Moscow - Russian scientists should breed a non-narcotic strain of the marijuana-producing plant cannabis to stimulate the country's hemp industry and combat drug abuse, a senior law enforcement official said Wednesday.
'We need to develop and cultivate new non-narcotic breeds of cannabis which will allow us to stop importing hemp products ... and help fight drug addiction,' said Viktor Ivanov, the director of the Federal Service for Narcotics Control (FSKN).
Other members of the FSKN controlling committee voted in favour of Ivanov's proposal, which would give the government formal grounds to support the project, the Interfax news agency reported.
Also called hemp, cannabis is a plant whose stalks are commonly used for the manufacture of ropes, paper and fabrics. Portions of its flowers may also be used to produce marijuana.
Russian scientists have already developed 20 hemp strains, which contain 'almost no' traces of marijuana's key narcotic chemical - Tetrahydrocannabinol (THC). Further research and selective breeding could create a plant useless for marijuana production, and ideal for extensive cultivation by farmers, Ivanov said.
In comments to the Rossiskaya Gazeta newspaper, Ivanov said the government should commit 300 million dollars to the project, which could ultimately create 1 million jobs in the rainy and mountainous Tuva, Maritime and Stavropol provinces.
Gennady Onishchenko, the chief of consumer safety agency Rospotrebnadzor, told Interfax: 'This is definitely a good idea ... its time has come, with genetic modification it is now possible to create non-narcotic hemp.'
But other health experts were sceptical, pointing out that low-THC cannabis plants breed naturally with high-THC plants, which would make it difficult to keep plants in an industrial hemp plantation THC-free over several growing seasons.
'Our estimates were that you could do it for about three years, then you would have to plough the fields under and replant everything,' said Aleksandr Mikhailov, a former FSKN official. 'The 'clean' plants would turn into narcotic ones.'
Evgeny Bryun, the Health Ministry's chief narcotics inspector, said: 'I know of no strain of cannabis that is THC-free. I know people have tried to breed such plants and failed.'
The government led by Prime Minister Vladimir Putin has embarked on a national development campaign with a main strategy of making unused territories across the country's eight time zones economically productive.
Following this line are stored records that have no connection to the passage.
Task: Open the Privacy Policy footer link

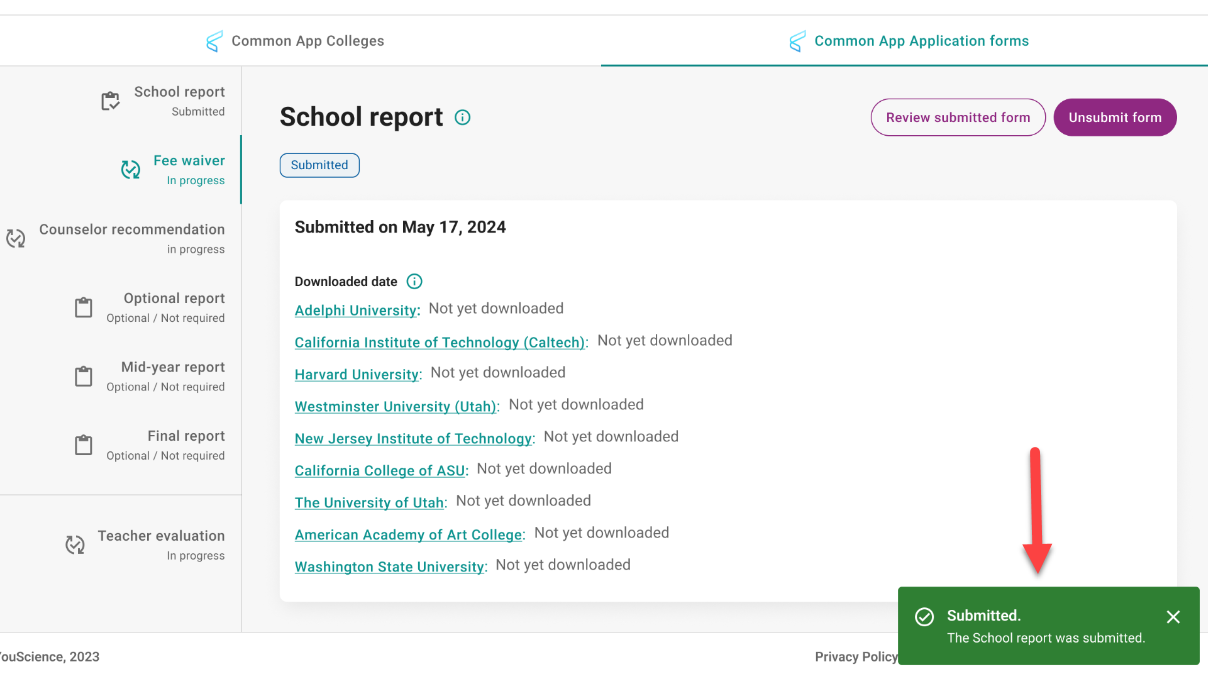Action: click(x=855, y=657)
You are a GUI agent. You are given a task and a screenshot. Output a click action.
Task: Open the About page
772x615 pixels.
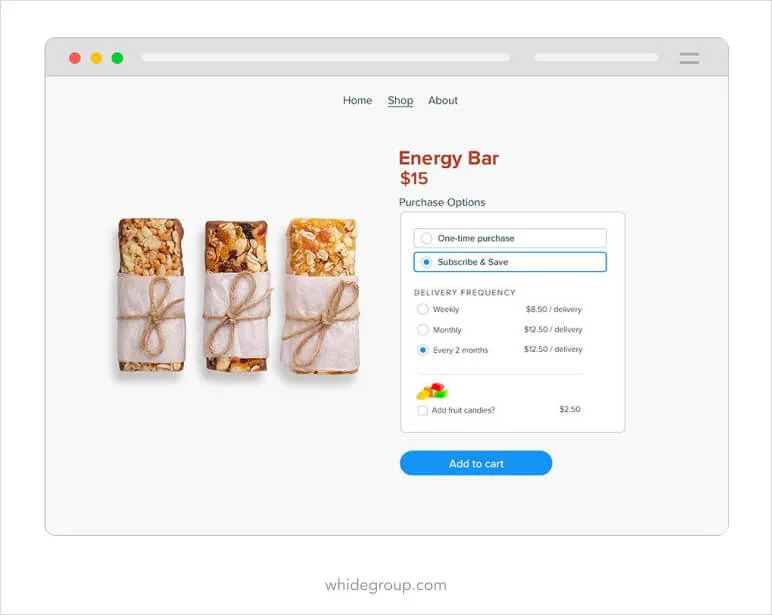443,100
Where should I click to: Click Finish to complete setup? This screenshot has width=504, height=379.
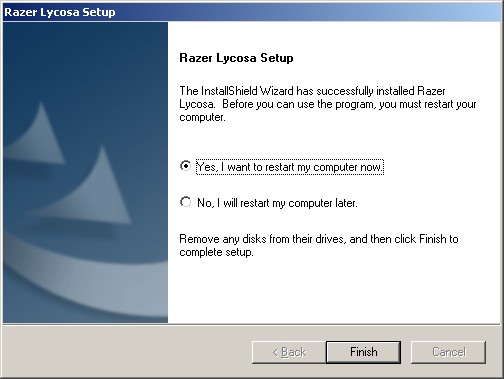click(363, 352)
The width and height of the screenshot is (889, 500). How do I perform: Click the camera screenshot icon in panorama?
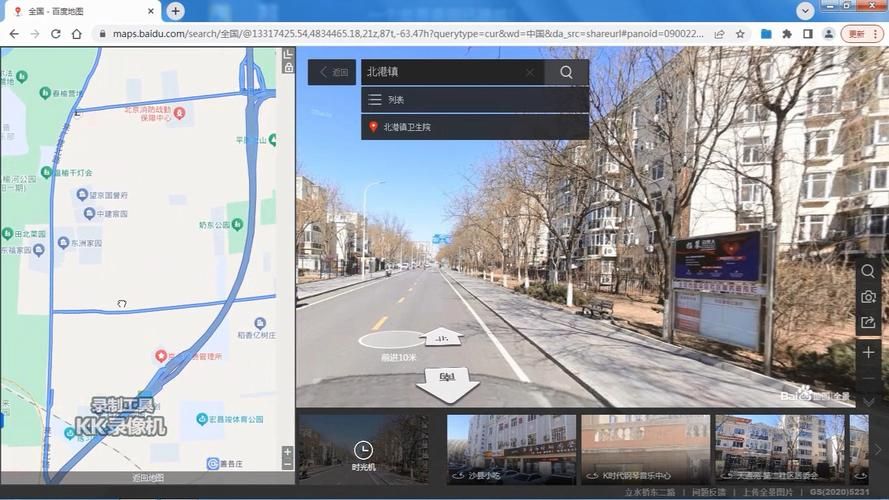click(868, 297)
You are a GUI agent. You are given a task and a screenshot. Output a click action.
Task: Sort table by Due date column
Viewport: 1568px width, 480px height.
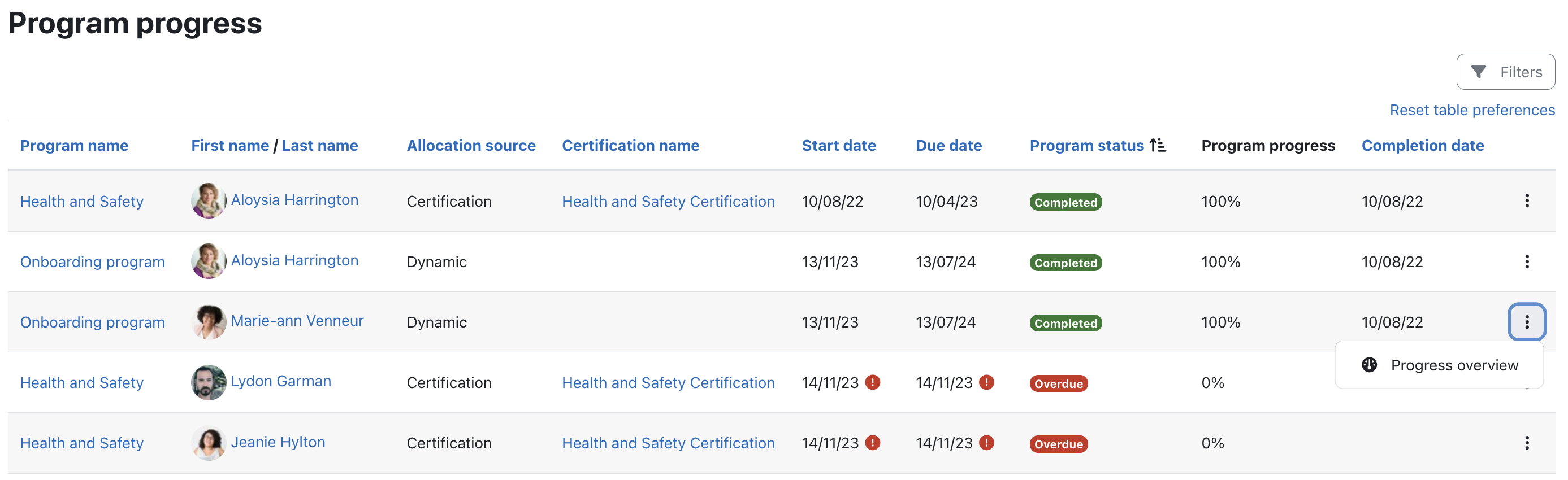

Energy projects particularly in the Arctic, Siberian and Pacific Ocean regions are Moscow's top priority. Machine-building, high-tech and agriculture, particularly in the thinly populated east, also have been designated important sectors.
The Soviet Union was a leading world producer of hemp and its industrial byproducts oil, food, fibres, housing and industrial materials until 1961, when Moscow ratified the UN Single Convention on Narcotic Drugs and banned almost all forms of cannabis.
About 1 million hectares of cannabis are thought to be under cultivation in Russia for illegal marijuana production, most of it in the Far East and Black Sea regions. An estimated 2,000 hectares of land are under cultivation with cannabis for legal purposes, according to a RIA Novosti news agency report.
Marijuana is used as a recreational drug among Russia's urban middle classes, and by rural residents who almost always grow the plants themselves for personal use.
In contrast with developed nations, there is little demand in Russia for upmarket marijuana specially crossbred to induce a strong high, with hardcore addicts preferring heroin or other opiates.
There are 2.5 million drug addicts and more than 5.1 million drug users in Russia, according to United Nations data. In a statement in July, Ivanov said that marijuana was a dangerous drug and should stay illegal in Russia.